[continued from “Part One”]
About a third of the way through the pope’s interview, the subjects became more appealing to me, starting with the section subtitled “Thinking with the Church.” Pope Francis asserts, reminding us all, that the Church is not only the buildings and the priests and deacons who serve Mass and hear confession, but the people who show for Mass, too. He said,
In the history of salvation, God has saved a people. There is no full identity without belonging to a people. No one is saved alone, as an isolated individual, but God attracts us looking at the complex web of relationships that take place in the human community. God enters into this dynamic, this participation in the web of human relationships.
Yet, Pope Francis warns us, “we must be very careful not to think that this infallibilitas of all the faithful I am talking about in the light of Vatican II is a form of populism.” Taking this idea of thinking with the church, the pope tiptoes the narrow line between asserting the importance of ordinary parishioners and assuming their superiority over the Church’s hierarchy.
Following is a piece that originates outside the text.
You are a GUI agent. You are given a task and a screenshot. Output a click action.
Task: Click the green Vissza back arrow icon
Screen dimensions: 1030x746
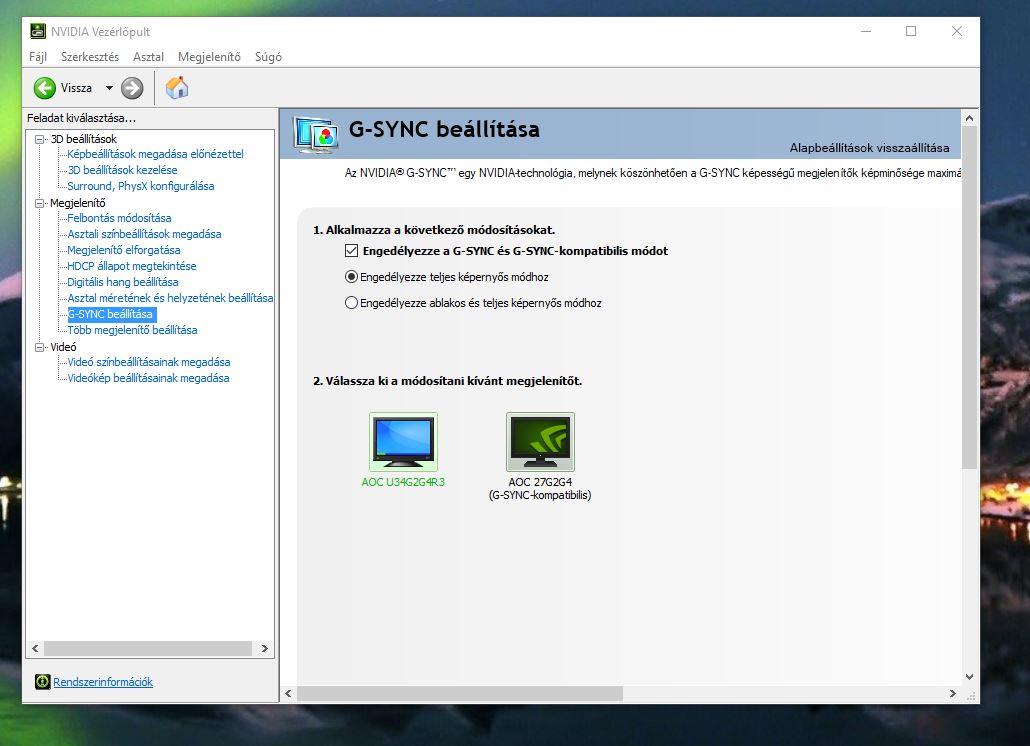pos(45,88)
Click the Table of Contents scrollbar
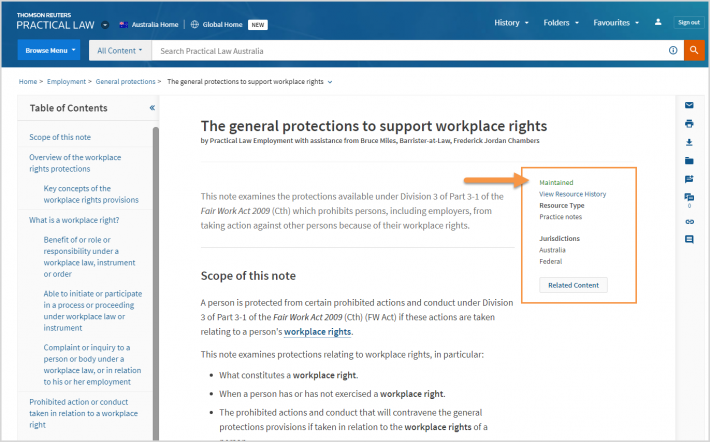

The terminology used here about the “complex web” reminds me very much of Michel Foucault’s ideas about social interrelationships, power struggles, and the connections between knowledge and power. In the Catholic church, we have a multifaceted institutional identity, in which some people have more knowledge than others and which by its own definition is constantly evolving, growing closer ever to God through the Holy Spirit’s guidance. This identity is made up of distinct groups, working simultaneously, each in its own way: parishioners from all over the world, parish priests and deacons, bishops and cardinals, et al— i.e. the “complex web.” One of our local parish priests likes cite a comment made by Cardinal John Henry Newman; when asked how he felt about the laity, Newman answered, “We’d look pretty silly up there without them.” That jibe seems to strike at the heart of what Pope Francis is saying. The Church can’t be a completely top-down venture . . . but his “populism” remark admonishes us that it also can’t be bottom-up.
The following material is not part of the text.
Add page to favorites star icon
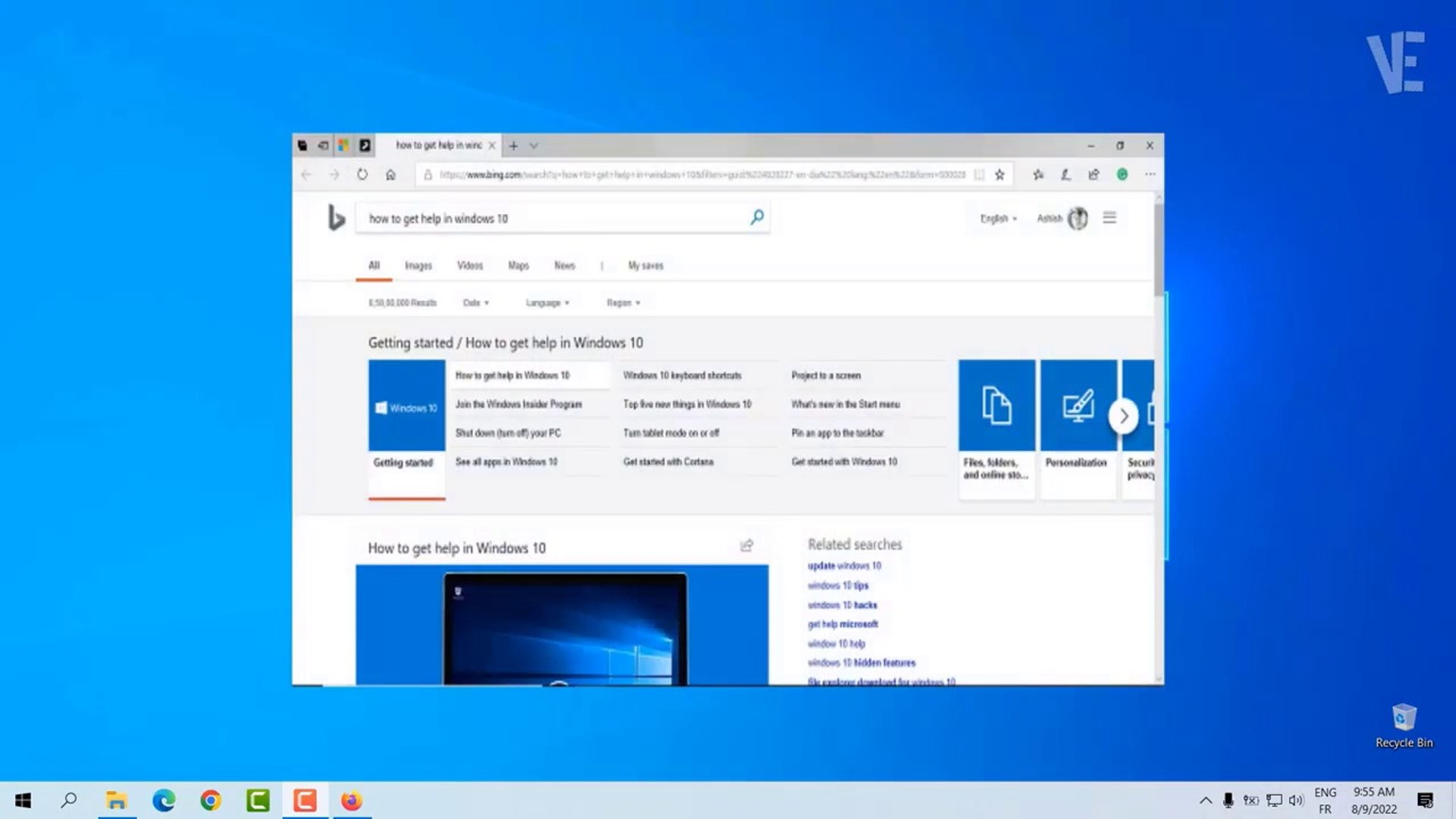 999,174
Moving on . . . Pope Francis also made this statement: “I often associate sanctity with patience: not only patience as hypomoné, taking charge of the events and circumstances of life, but also as a constancy in going forward, day by day.” As a teacher, I loved reading this. As a father of two children, I loved reading it. As a husband, I loved reading it. Patience as sanctity. If any three duties in life require patience, they are teaching, parenting, and being married. None of them are glamorous or easy, all of them are worthwhile and necessary.
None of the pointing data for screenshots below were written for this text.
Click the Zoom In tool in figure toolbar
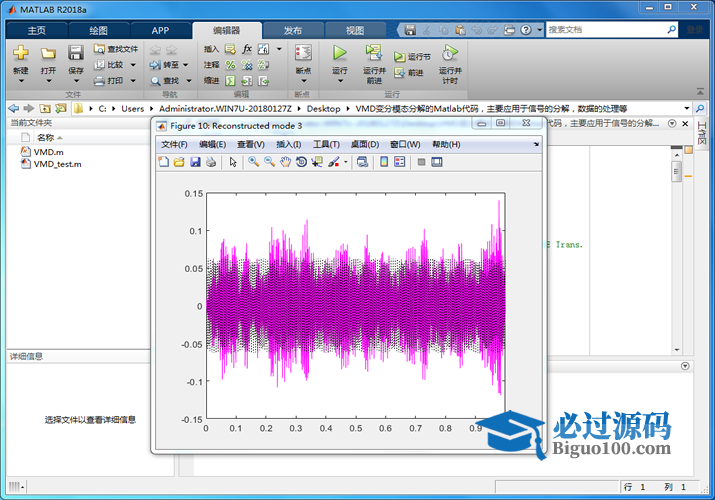This screenshot has height=500, width=715. point(254,162)
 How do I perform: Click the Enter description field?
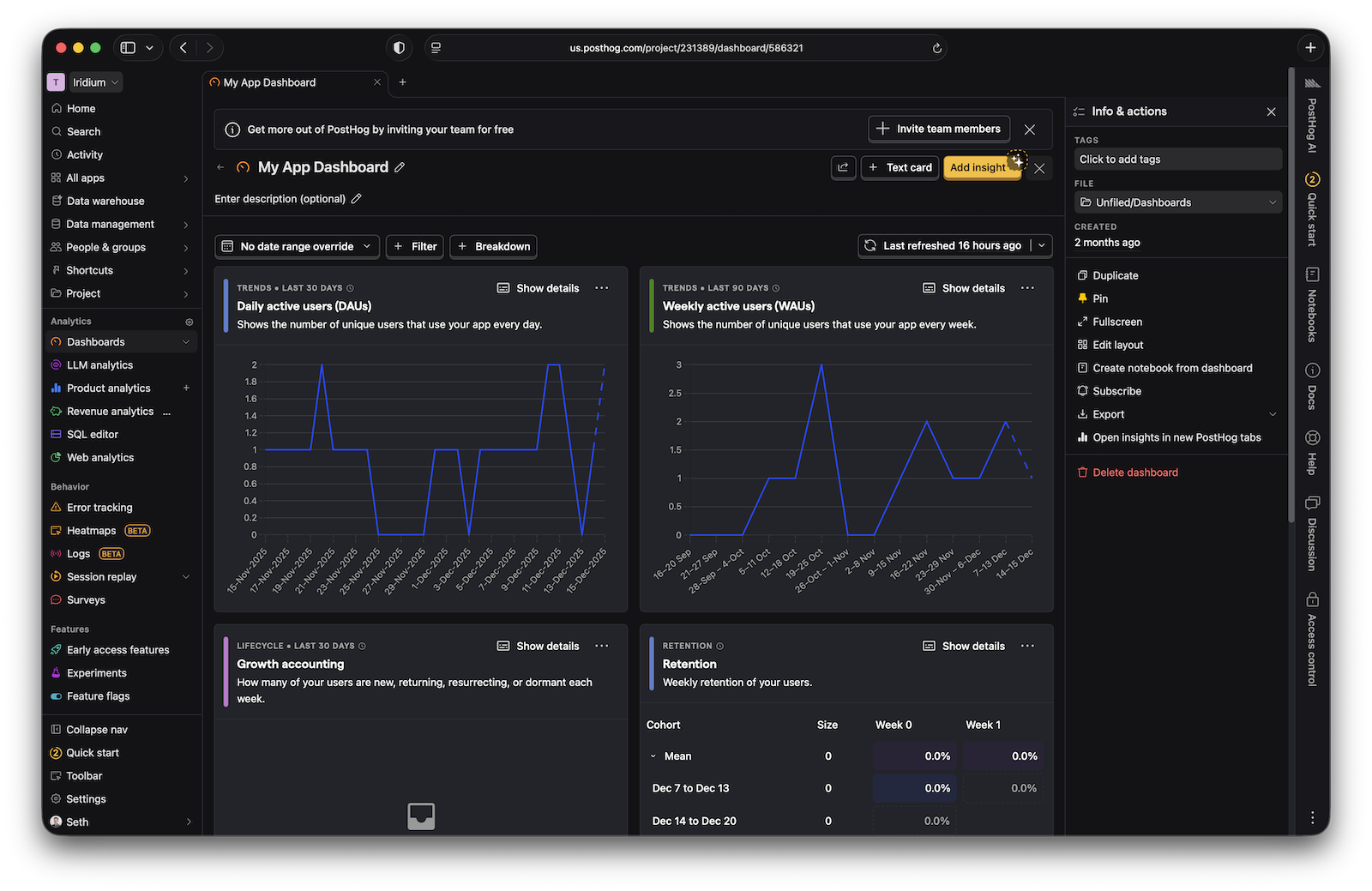click(x=280, y=198)
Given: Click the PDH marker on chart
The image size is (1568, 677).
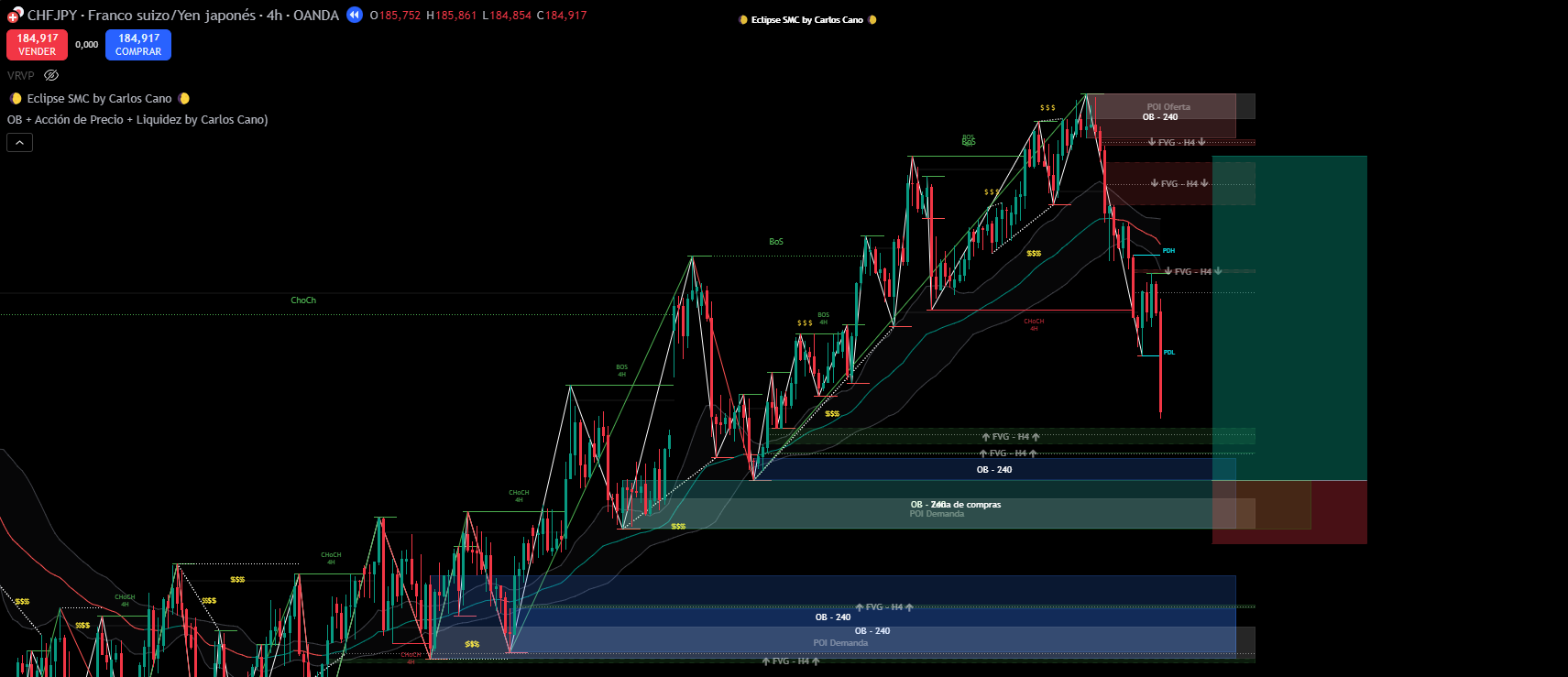Looking at the screenshot, I should (x=1168, y=250).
My wife and I talk sometimes about issues related to the Church. We both go back often to the simpler aspects of our faith: prayer, humility, kindness, tolerance, understanding. Although either of us is intellectually capable of being deeply theological – we’re both college-educated, with degrees in humanities disciplines – neither of us feels the need to focus our energy on the policy debates that divide people. Because we both feel that way, I was also glad to read this statement:
“I see clearly,” the pope continues, “that the thing the church needs most today is the ability to heal wounds and to warm the hearts of the faithful; it needs nearness, proximity . . .”
Exactly. If a person has any faith at all in the Gospels, then he has to take stock in the fact that Jesus healed people. Can we heal people in the way that he did? No, certainly not. But can we follow His example and heal people in ways that we can? Yes. This section of the interview is also where those excerpted quotes come from, the ones that the mainstream news has been repeating, like this one:
“The church has sometimes locked itself up in small things, in small-minded rules. The most important thing is the first proclamation: Jesus Christ has saved you. And the ministers of the church must be ministers of mercy first of all.”
and a bit further down, he says,
“The first reform must be the attitude. The ministers of the Gospel must be people who can warm the hearts of the people, who walk through the dark night with them, who know how to dialogue and descend themselves into their people’s night, into the darkness, but without getting lost.”
Pope Francis is talking here about priests, but as a teacher, this advice applies to my profession as well. The image of darkness has long been symbolic of ignorance, the unknown, a lack of clarity, and every day teachers follow their students into this darkness and try to bring them out of it. We have to put ourselves in the mindset of someone who does not know, and we have to lead them toward knowledge and understanding, without getting lost ourselves. So, if that’s what priests also have to do, then I’ve got a lot of sympathy for them.
What I’ve found since devoting myself to this faith is how hard it is to do it right. Read the Gospels, and try to live by what Jesus says to do. Anybody who does will have to give up a lot. I will admit that I’m not all the way there, but I’m trying to move in that direction, at least a little bit every day. The fact is: we all need support, guidance, healing, warmth . . . even the people who are charged by their vocation with giving those thing to others, like teachers and priests.
The last thing I want to discuss in this part of interview is a whopper. Pope Francis drops a bomb on the judgmental types:
“A person once asked me, in a provocative manner, if I approve of homosexuality. I replied with another question: ‘Tell me, when God looks at a gay person, does he endorse the existence of this person with love, or reject and condemn this person?’ We must always consider the person. Here, we enter into the mystery of the human being. In life, God accompanies persons, and we must accompany them., starting from their situation. It is necessary to accompany them with mercy.”
This is the statement of a true leader. Has Pope Francis solved every problem of the Church in his short tenure in the job? No. Has he resolved the impersonal quality of such a huge institution with tendrils branching all over the world? No. But what he emphasizes gives us a basis for resolving those problems: mercy. We’ve got to be merciful toward everyone, including people we don’t like or agree with, and including Church fathers who do things in ways we don’t understand.
One of my favorite short quotes comes from Hasidic rabbi Baal Shem Tov: “May it be my will that my mercy shall overcome my anger.” Not just to be merciful, but to want to be merciful. Pope Francis is saying this same kind of thing. The direction he is laying out is very simple— and very difficult to follow. We’ve got to stop applying all these rules and judging each other with nuanced interpretations, and just be kind toward each other.